Your task: Below are records; reproduce exactly the lines from the one containing "This screenshot has height=864, width=1218." through the end, both included, and only those.

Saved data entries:
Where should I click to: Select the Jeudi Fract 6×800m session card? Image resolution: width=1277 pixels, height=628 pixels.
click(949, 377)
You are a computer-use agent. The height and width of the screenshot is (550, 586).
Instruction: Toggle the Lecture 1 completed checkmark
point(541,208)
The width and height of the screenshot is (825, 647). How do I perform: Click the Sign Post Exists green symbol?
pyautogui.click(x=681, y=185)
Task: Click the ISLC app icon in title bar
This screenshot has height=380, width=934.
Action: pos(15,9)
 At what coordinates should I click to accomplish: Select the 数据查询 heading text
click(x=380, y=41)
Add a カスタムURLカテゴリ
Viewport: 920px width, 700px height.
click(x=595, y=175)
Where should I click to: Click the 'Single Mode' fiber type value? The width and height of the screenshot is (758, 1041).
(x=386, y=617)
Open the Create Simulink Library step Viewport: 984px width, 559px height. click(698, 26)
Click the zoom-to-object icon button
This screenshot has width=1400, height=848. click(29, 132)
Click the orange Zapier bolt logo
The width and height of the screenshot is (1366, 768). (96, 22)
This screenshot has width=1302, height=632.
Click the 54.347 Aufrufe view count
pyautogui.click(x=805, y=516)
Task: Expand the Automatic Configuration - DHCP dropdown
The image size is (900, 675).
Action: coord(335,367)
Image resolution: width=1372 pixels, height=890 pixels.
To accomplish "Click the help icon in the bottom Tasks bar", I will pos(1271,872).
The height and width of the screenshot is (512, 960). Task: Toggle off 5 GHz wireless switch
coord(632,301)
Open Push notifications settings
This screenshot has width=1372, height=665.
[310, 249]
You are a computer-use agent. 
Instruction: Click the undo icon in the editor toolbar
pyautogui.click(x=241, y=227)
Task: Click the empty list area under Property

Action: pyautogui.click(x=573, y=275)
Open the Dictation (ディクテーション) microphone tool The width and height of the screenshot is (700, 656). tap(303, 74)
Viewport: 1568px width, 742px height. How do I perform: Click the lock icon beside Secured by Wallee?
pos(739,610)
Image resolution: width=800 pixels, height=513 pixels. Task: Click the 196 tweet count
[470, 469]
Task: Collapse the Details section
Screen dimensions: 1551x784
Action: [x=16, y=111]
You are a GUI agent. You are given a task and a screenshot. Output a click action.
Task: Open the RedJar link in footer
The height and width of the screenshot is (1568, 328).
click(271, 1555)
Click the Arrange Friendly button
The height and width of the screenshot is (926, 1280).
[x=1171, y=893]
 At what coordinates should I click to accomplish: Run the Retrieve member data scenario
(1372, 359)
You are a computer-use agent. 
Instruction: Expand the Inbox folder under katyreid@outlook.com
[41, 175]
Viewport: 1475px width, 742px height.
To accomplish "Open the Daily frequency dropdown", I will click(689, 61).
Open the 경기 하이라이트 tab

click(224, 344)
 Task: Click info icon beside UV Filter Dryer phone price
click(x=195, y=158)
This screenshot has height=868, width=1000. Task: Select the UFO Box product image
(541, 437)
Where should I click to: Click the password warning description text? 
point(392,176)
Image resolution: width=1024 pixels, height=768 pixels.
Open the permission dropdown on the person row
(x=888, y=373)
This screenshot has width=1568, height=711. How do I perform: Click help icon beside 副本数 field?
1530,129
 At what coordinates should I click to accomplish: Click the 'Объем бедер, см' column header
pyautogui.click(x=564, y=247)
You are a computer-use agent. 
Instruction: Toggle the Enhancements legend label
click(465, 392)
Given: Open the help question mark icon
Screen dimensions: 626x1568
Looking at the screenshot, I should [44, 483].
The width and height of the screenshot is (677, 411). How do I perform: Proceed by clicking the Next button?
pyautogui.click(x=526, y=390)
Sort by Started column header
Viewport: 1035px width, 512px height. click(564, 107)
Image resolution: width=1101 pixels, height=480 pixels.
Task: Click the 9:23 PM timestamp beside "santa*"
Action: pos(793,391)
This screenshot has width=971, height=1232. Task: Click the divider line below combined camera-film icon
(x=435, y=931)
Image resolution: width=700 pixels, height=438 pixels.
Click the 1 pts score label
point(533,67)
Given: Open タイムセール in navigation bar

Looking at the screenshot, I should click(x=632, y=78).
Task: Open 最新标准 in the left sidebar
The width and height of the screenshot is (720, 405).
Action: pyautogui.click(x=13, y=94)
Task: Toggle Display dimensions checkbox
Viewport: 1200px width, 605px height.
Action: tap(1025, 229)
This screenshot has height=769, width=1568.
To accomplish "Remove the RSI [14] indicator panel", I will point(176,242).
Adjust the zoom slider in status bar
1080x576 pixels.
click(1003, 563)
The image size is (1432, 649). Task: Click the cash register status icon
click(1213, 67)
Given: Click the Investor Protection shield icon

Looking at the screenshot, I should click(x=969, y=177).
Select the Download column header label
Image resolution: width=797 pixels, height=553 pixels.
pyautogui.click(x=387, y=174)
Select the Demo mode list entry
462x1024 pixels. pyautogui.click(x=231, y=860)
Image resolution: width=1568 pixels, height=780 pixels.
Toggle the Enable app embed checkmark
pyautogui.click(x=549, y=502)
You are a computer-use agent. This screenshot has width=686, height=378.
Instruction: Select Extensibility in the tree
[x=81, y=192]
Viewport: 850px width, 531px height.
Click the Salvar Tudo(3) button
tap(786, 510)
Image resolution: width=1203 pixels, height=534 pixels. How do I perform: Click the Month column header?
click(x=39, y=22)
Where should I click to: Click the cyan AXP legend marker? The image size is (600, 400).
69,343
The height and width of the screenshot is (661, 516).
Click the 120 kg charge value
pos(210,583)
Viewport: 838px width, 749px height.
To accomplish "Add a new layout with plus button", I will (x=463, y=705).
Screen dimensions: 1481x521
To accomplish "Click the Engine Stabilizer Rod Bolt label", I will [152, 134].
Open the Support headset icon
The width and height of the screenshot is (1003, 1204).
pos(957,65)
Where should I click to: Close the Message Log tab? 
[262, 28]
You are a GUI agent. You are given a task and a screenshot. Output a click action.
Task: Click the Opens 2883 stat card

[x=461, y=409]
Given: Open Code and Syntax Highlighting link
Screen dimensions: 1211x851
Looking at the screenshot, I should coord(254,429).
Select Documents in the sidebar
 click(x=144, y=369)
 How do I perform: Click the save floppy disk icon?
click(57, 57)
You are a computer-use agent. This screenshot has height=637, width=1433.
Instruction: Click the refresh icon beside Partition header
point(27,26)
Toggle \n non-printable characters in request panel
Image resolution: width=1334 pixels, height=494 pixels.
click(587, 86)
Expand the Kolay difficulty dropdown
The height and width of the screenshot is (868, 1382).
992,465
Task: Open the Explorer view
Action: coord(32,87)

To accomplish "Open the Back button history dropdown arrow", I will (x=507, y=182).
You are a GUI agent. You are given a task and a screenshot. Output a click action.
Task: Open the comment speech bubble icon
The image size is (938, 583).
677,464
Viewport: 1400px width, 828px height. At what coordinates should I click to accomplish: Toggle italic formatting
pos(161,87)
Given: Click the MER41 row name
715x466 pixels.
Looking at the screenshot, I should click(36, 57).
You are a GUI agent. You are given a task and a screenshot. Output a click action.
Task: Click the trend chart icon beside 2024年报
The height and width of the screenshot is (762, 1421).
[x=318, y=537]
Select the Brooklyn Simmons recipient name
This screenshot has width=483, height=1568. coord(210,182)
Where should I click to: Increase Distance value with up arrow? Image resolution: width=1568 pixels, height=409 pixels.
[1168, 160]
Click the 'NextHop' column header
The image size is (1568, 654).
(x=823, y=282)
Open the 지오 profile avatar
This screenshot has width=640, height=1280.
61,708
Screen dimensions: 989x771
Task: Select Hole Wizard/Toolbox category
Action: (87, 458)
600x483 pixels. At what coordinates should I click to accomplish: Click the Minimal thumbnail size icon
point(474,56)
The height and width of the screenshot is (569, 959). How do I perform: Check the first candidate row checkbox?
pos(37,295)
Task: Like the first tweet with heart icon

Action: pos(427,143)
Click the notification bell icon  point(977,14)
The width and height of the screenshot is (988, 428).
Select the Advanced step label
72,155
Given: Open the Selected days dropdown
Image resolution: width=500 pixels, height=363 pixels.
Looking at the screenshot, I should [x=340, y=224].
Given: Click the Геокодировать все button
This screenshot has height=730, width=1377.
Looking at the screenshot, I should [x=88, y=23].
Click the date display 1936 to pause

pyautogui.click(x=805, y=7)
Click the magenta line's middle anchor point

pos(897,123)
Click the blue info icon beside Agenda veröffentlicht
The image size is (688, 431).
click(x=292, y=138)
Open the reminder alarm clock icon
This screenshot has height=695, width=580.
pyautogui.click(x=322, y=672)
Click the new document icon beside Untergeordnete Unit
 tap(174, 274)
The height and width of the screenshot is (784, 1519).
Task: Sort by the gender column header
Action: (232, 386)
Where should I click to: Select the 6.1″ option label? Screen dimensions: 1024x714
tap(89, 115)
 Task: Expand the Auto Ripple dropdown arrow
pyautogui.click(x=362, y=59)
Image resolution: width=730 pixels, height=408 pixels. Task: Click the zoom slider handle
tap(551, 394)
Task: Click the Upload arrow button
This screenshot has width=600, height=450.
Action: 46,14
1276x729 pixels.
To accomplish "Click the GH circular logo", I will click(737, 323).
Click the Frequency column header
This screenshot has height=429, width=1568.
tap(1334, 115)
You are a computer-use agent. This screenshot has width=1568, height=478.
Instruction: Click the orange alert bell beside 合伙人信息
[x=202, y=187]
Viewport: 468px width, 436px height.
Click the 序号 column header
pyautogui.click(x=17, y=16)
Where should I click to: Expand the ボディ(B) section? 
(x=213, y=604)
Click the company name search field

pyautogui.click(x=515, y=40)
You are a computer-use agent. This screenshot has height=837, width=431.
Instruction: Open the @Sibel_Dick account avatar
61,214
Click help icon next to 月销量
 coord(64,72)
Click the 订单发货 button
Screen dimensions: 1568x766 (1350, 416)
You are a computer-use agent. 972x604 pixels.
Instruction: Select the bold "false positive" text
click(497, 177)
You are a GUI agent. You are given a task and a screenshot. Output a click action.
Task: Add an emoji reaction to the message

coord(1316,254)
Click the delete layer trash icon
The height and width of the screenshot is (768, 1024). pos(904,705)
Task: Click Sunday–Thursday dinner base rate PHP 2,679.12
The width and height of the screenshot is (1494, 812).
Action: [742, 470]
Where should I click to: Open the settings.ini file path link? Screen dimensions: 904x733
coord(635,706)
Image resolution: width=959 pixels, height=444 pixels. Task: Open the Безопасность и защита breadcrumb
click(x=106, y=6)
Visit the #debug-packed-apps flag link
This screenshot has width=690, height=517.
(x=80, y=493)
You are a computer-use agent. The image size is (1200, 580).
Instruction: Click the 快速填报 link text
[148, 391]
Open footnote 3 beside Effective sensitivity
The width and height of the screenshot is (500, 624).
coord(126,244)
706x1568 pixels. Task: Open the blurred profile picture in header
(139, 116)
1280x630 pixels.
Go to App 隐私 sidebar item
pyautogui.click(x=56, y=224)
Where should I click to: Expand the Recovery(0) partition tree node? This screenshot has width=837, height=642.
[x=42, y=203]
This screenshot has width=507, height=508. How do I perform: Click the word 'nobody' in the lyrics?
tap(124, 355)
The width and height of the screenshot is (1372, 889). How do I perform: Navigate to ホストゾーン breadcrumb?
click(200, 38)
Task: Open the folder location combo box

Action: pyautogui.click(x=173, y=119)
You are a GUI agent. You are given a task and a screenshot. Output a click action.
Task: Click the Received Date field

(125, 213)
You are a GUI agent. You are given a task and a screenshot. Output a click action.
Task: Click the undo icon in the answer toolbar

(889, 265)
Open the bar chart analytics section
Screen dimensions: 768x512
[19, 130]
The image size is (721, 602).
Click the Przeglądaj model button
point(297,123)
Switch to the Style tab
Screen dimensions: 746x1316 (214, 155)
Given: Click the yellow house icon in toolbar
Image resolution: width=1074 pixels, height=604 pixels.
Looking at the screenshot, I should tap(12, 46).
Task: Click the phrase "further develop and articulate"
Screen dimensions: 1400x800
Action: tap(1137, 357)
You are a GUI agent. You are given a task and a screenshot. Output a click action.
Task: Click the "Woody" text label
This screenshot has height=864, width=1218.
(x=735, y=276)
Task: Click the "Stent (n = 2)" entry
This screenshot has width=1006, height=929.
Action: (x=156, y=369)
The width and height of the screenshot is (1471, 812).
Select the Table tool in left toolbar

Solution for this exercise:
This screenshot has height=864, width=1218.
(x=735, y=276)
Task: Click the "Stent (n = 2)" entry
This screenshot has width=1006, height=929.
Action: (x=156, y=369)
The width and height of the screenshot is (1471, 812).
Select the Table tool in left toolbar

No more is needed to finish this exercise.